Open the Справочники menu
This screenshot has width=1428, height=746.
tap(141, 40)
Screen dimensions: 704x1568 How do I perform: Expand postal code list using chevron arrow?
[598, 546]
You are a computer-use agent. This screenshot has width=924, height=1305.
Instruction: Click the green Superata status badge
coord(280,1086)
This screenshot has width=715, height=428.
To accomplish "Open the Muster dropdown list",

What is expected
What lines above mention "Open"? Copy each one.

Solution to the exercise
Open the Справочники menu
To accomplish "Open the Muster dropdown list",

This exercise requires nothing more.